● **TASK INSTRUCTIONS**
Below are the records. Reproduce exactly the lines from the one containing "Viewport: 1568px width, 715px" through the final line, and omit any pictures.

● **AVAILABLE RECORDS**
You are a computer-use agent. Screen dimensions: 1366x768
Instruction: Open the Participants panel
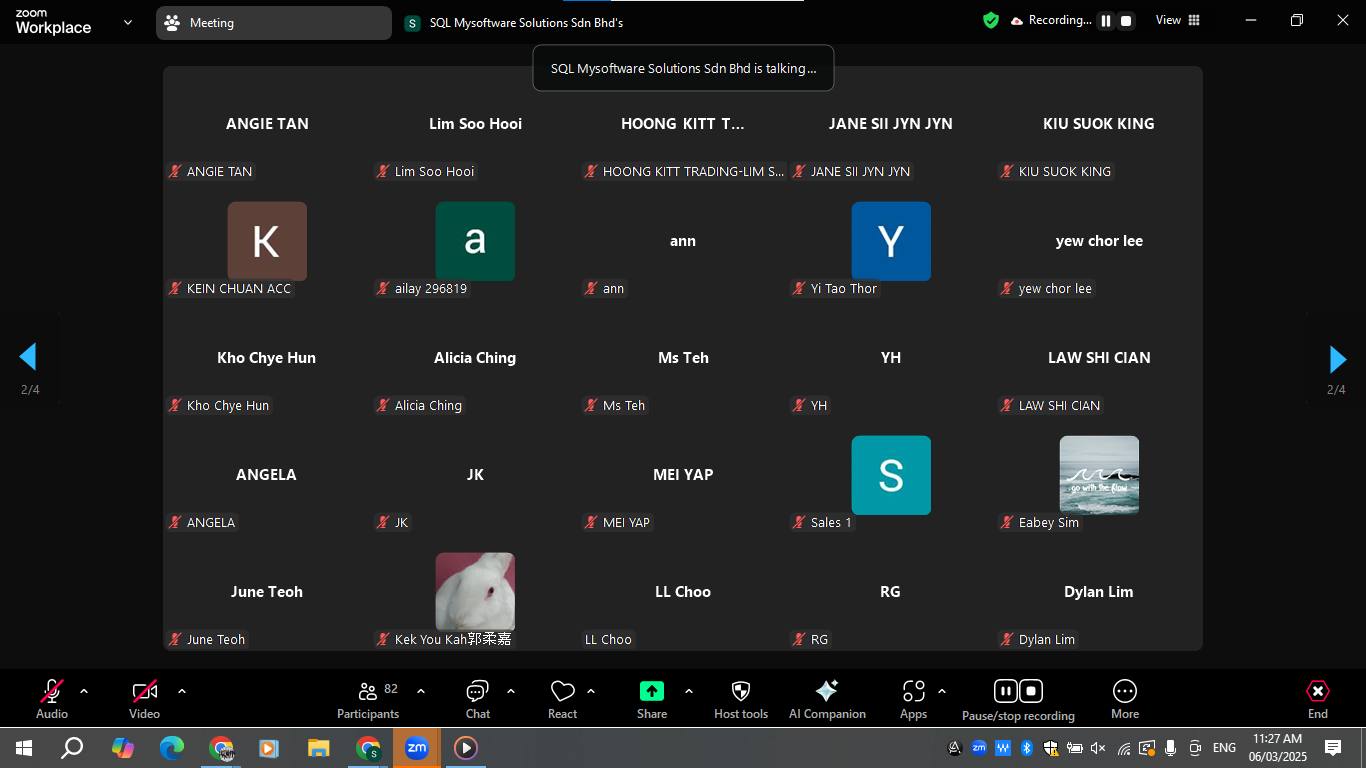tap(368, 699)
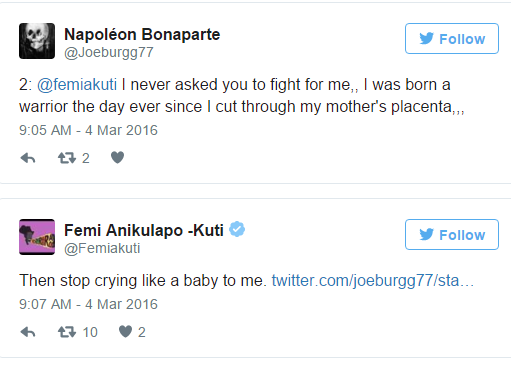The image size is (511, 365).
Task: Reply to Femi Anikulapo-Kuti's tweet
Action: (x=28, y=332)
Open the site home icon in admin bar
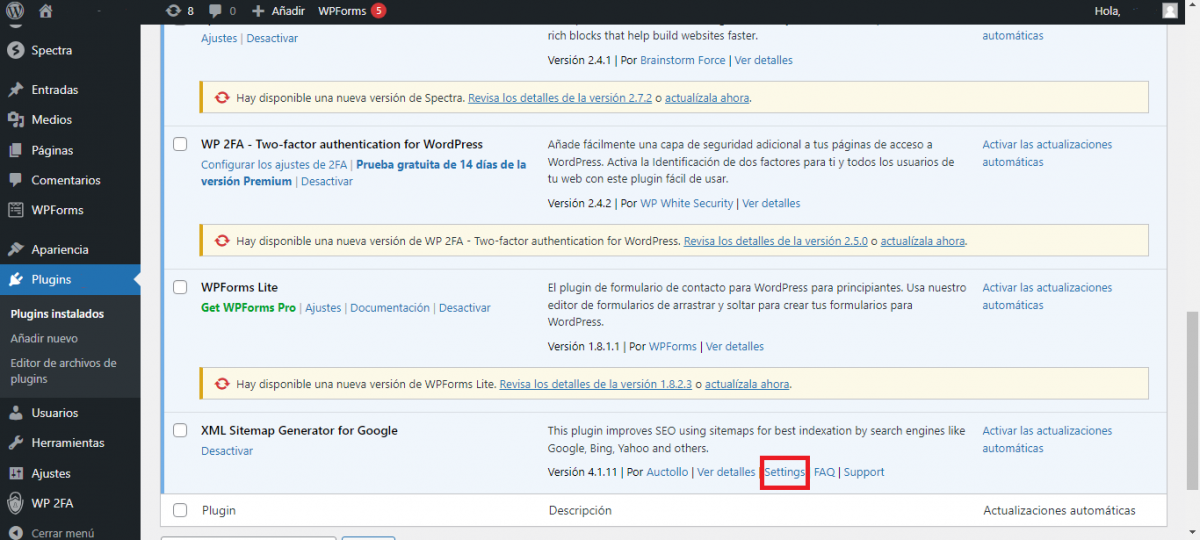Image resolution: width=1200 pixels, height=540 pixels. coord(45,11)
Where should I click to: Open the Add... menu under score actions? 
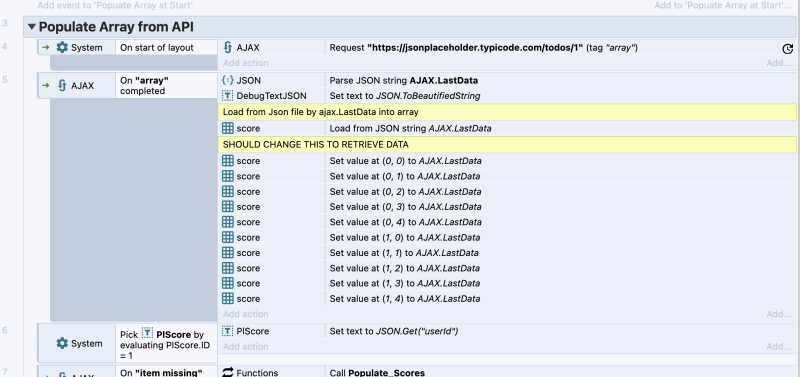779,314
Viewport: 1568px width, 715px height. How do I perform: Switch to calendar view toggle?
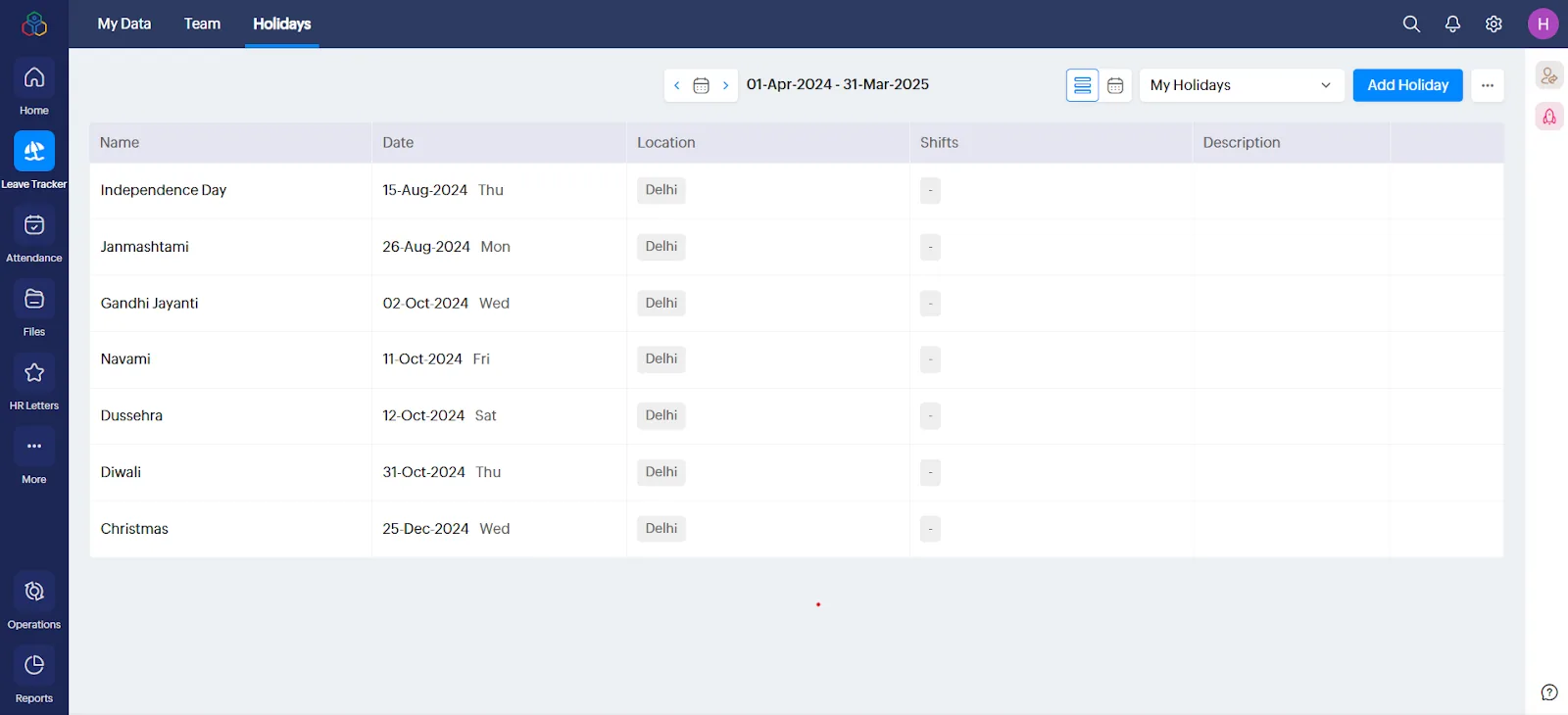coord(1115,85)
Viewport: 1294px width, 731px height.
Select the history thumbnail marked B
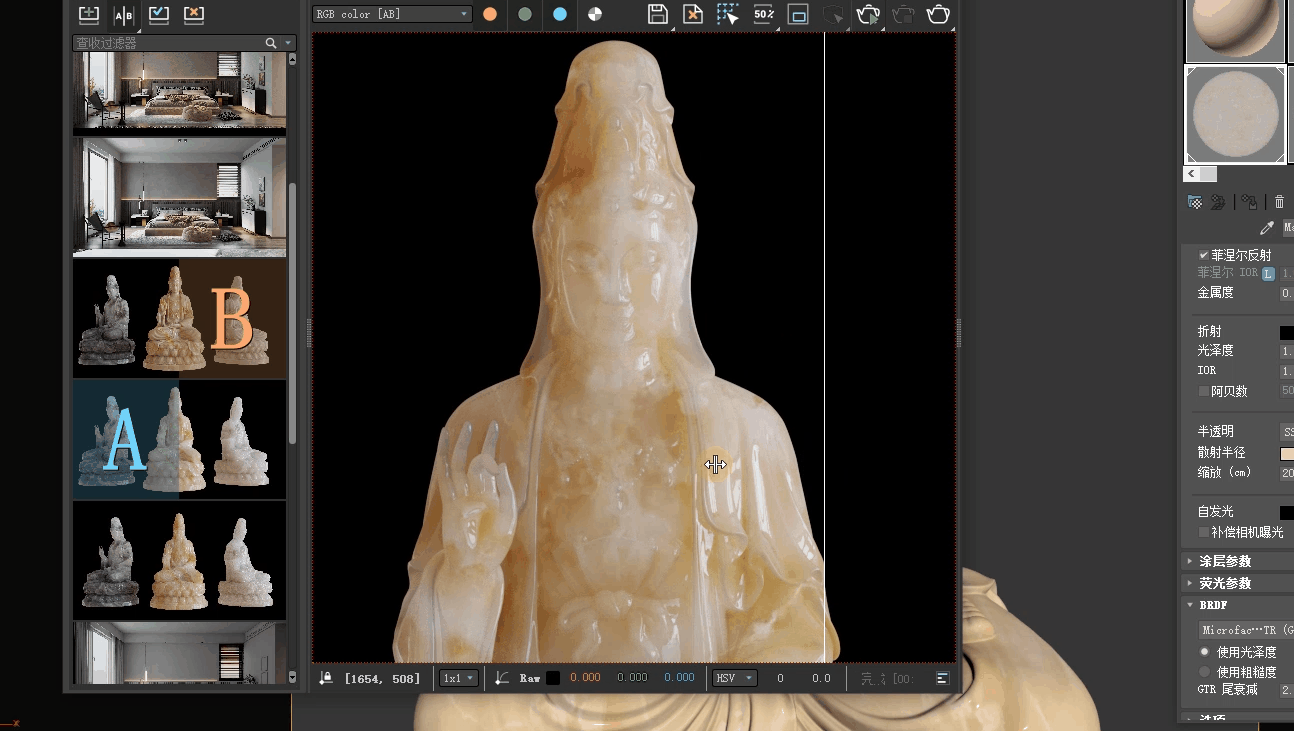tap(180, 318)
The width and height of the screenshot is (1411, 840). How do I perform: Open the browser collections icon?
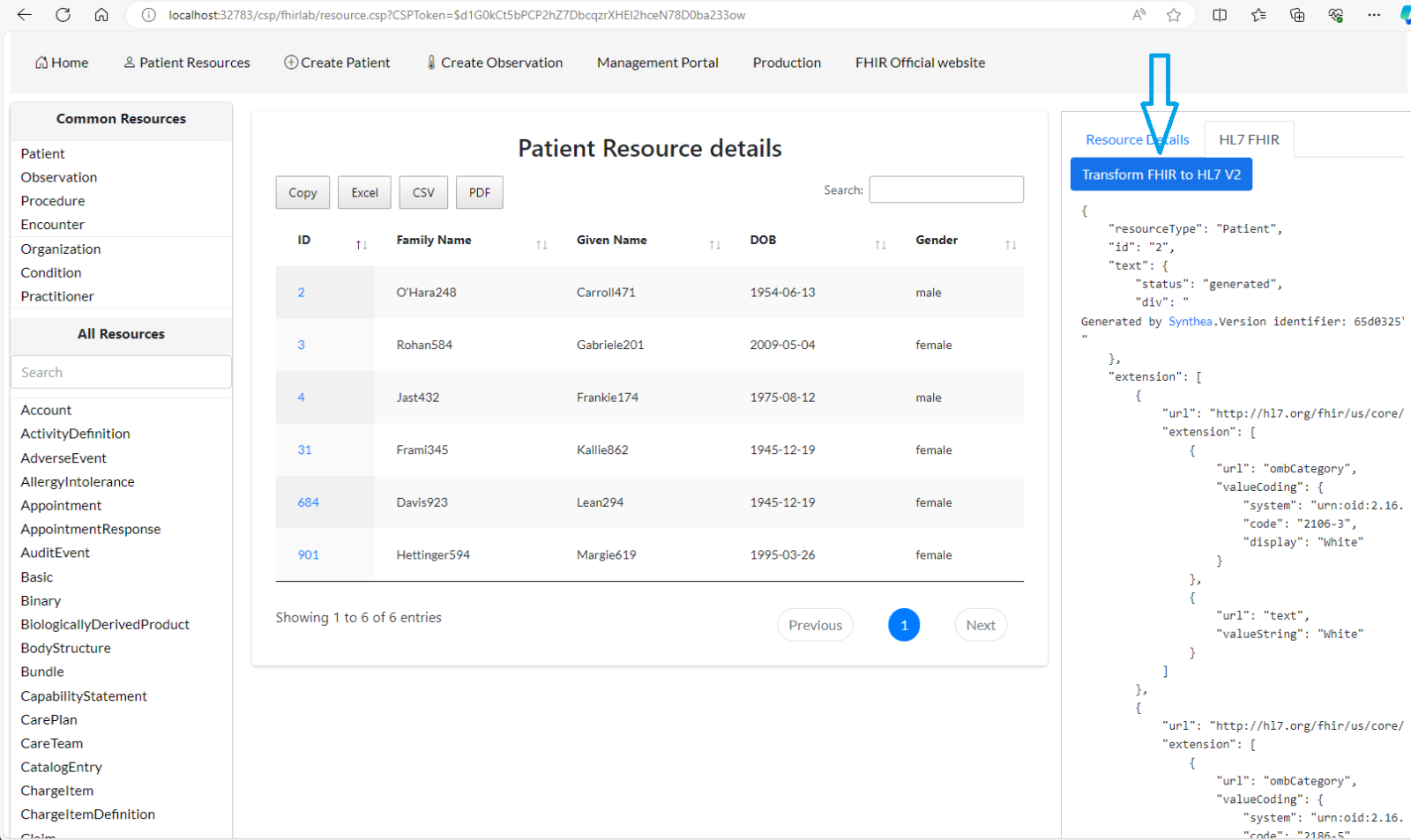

● **ANSWER TO THE PROBLEM**
Viewport: 1568px width, 715px height. How do I perform: Switch to calendar view toggle?
coord(1115,85)
Viewport: 1294px width, 731px height.
Select the history thumbnail marked B
tap(180, 318)
The width and height of the screenshot is (1411, 840). How do I perform: Open the browser collections icon?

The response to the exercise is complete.